WORK ORDER —
The response must match the data below exactly, line for line.

------------------------------------------------------------------------

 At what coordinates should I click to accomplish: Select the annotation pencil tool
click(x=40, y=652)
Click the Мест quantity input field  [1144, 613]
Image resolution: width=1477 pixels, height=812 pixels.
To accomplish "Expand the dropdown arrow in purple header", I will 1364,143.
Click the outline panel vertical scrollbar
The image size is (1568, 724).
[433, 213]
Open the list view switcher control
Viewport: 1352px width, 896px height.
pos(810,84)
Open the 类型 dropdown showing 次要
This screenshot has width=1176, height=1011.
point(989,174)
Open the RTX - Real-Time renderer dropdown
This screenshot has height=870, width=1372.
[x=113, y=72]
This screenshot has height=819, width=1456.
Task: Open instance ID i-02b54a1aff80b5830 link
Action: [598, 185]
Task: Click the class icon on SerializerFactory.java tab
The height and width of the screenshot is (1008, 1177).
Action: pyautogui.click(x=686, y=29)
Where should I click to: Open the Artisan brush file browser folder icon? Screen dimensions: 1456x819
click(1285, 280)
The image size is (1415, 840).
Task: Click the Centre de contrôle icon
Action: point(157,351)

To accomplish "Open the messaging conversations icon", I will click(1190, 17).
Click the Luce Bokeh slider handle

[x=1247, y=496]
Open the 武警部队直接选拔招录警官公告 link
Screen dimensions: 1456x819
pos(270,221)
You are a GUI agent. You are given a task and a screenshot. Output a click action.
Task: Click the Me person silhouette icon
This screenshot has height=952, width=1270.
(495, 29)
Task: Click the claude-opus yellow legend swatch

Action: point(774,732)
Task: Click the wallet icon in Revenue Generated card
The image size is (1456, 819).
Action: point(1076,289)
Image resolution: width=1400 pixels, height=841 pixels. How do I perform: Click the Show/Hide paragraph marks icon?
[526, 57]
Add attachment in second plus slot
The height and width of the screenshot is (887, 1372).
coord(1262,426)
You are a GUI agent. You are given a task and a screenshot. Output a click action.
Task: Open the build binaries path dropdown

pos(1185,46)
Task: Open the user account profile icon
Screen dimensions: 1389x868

------------------------------------------------------------------------

RESPONSE BOX —
 At what coordinates should I click to accomplish: Select the annotation pencil tool
click(x=40, y=652)
Click the Мест quantity input field  [1144, 613]
Image resolution: width=1477 pixels, height=812 pixels.
To accomplish "Expand the dropdown arrow in purple header", I will 1364,143.
Click the outline panel vertical scrollbar
The image size is (1568, 724).
[433, 213]
Open the list view switcher control
Viewport: 1352px width, 896px height.
pos(810,84)
Open the 类型 dropdown showing 次要
This screenshot has width=1176, height=1011.
point(989,174)
Open the RTX - Real-Time renderer dropdown
This screenshot has height=870, width=1372.
[x=113, y=72]
This screenshot has height=819, width=1456.
Task: Open instance ID i-02b54a1aff80b5830 link
Action: [598, 185]
Task: Click the class icon on SerializerFactory.java tab
The height and width of the screenshot is (1008, 1177).
Action: pyautogui.click(x=686, y=29)
Where should I click to: Open the Artisan brush file browser folder icon? Screen dimensions: 1456x819
click(1285, 280)
The image size is (1415, 840).
Task: Click the Centre de contrôle icon
Action: point(157,351)

To accomplish "Open the messaging conversations icon", I will click(1190, 17).
Click the Luce Bokeh slider handle

[x=1247, y=496]
Open the 武警部队直接选拔招录警官公告 link
Screen dimensions: 1456x819
pos(270,221)
You are a GUI agent. You are given a task and a screenshot. Output a click action.
Task: Click the Me person silhouette icon
This screenshot has height=952, width=1270.
(495, 29)
Task: Click the claude-opus yellow legend swatch

Action: point(774,732)
Task: Click the wallet icon in Revenue Generated card
The image size is (1456, 819).
Action: point(1076,289)
Image resolution: width=1400 pixels, height=841 pixels. How do I perform: Click the Show/Hide paragraph marks icon?
[526, 57]
Add attachment in second plus slot
The height and width of the screenshot is (887, 1372).
coord(1262,426)
You are a GUI agent. You are given a task and a screenshot. Output a click action.
Task: Open the build binaries path dropdown

pos(1185,46)
Task: Open the user account profile icon
Screen dimensions: 1389x868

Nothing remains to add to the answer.